▸ Action item:
Print each line exactly, beginning with the one where "Task: Click the Kate new value cell" appears and ending at the last line below.

─── Given entries

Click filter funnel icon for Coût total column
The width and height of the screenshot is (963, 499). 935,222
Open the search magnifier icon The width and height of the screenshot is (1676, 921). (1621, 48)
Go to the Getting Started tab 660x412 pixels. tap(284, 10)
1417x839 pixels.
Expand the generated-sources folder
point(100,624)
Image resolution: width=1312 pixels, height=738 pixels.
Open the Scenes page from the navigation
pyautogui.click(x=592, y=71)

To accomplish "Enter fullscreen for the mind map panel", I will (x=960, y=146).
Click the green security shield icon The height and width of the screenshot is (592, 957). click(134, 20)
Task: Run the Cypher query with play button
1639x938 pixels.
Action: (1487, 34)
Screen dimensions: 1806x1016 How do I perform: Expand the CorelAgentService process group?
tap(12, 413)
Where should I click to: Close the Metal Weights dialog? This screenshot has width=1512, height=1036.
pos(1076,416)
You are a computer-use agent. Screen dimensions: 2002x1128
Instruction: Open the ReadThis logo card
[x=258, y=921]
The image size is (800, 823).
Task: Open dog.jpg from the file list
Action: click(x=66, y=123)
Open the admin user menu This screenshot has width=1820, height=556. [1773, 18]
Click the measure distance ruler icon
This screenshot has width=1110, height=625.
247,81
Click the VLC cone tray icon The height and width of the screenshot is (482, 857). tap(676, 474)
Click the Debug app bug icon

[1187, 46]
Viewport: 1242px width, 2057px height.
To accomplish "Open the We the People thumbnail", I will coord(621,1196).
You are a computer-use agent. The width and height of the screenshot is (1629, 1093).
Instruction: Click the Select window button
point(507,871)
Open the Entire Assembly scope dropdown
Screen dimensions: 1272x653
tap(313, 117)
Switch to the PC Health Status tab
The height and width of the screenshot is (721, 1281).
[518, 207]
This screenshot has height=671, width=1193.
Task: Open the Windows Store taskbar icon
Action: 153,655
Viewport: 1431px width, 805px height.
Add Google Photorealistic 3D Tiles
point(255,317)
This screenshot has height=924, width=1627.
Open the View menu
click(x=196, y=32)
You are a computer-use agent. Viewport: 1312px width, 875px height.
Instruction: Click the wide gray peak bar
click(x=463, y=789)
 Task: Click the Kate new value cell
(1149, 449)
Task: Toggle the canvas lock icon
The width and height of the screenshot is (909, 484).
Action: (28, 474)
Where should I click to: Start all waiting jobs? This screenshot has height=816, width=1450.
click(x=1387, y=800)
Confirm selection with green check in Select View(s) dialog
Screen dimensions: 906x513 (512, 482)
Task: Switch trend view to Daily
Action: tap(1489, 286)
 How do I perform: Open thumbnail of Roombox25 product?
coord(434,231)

──────

▸ Answer:
 Task: Click the Kate new value cell
(1149, 449)
Task: Toggle the canvas lock icon
The width and height of the screenshot is (909, 484).
Action: (28, 474)
Where should I click to: Start all waiting jobs? This screenshot has height=816, width=1450.
click(x=1387, y=800)
Confirm selection with green check in Select View(s) dialog
Screen dimensions: 906x513 (512, 482)
Task: Switch trend view to Daily
Action: tap(1489, 286)
 How do I perform: Open thumbnail of Roombox25 product?
coord(434,231)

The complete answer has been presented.